The first section of this paper describes the Soviet BW program’s first generation, including its establishment, work plan and operations, and accomplishments. The second section focuses on “establishing the conditions” for the Soviet decision that was made sometime during 1969‒1971 to establish and operate the second generation BW program. Conditions that are considered include the geopolitical challenges as perceived by the Soviet government, the decisionmaking process for military acquisitions, and the inferior state of the biosciences in the Soviet Union at that time, which stimulated Soviet bioscientists to “play the military card” in order to introduce genetic engineering into the Union of Soviet Socialist Republics’ (USSR’s) bioscience establishment. The final section has two sub-sections. The first summarizes the key factors that drove Soviet decisionmaking in the early 1970s to institute a huge offensive BW program.

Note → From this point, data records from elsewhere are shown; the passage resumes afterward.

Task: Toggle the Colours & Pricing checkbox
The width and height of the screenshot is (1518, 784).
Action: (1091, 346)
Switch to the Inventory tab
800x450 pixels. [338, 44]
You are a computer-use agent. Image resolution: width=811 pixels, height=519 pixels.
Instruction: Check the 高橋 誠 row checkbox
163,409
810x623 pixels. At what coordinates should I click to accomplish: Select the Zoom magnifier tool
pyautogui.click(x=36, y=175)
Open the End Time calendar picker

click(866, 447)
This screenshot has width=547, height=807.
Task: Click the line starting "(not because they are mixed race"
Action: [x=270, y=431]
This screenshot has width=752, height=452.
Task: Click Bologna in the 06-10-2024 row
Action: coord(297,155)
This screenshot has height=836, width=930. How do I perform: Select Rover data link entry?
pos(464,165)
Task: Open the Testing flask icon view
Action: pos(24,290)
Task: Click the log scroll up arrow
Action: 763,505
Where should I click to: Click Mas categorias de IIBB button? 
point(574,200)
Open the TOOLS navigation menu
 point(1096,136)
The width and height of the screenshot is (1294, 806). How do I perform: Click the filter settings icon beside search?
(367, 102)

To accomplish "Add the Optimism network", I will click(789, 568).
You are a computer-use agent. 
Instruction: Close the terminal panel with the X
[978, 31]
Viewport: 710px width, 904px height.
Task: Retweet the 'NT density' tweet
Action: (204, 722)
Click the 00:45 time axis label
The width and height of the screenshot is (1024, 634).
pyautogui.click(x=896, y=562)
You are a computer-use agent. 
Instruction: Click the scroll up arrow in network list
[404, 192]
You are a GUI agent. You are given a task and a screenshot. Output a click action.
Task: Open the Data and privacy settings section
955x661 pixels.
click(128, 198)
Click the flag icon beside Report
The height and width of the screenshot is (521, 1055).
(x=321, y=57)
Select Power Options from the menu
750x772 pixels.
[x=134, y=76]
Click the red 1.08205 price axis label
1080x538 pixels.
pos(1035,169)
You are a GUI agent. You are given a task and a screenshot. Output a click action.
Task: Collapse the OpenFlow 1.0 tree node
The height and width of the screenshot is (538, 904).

The second informs readers that even before Vladimir Putin was elected president for the second time, he openly stated that new weapons were to be developed using high technologies including “genetics.” Based on this promise, and considering the secrecy that still keeps the military biological institutes and anti-plague institutes closed to outsiders, the paper discusses the possibility that the Putin administration may institute a third generation BW program. The appendix consists of a short biography of the Soviet general Yefim Ivanovich Smirnov who was for many years in charge of the Soviet BW program.